WHAT IS ASKED: Update the entries below by replacing "terminal" with "console" wherever it occurs. Leave everything else unchanged.

═══ GIVEN DATA ═══

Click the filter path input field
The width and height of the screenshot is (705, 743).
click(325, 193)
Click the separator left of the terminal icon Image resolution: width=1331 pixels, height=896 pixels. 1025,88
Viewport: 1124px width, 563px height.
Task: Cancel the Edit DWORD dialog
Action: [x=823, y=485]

═══

RESULT OF THIS TASK:
Click the filter path input field
The width and height of the screenshot is (705, 743).
click(325, 193)
Click the separator left of the console icon Image resolution: width=1331 pixels, height=896 pixels. 1025,88
Viewport: 1124px width, 563px height.
Task: Cancel the Edit DWORD dialog
Action: [x=823, y=485]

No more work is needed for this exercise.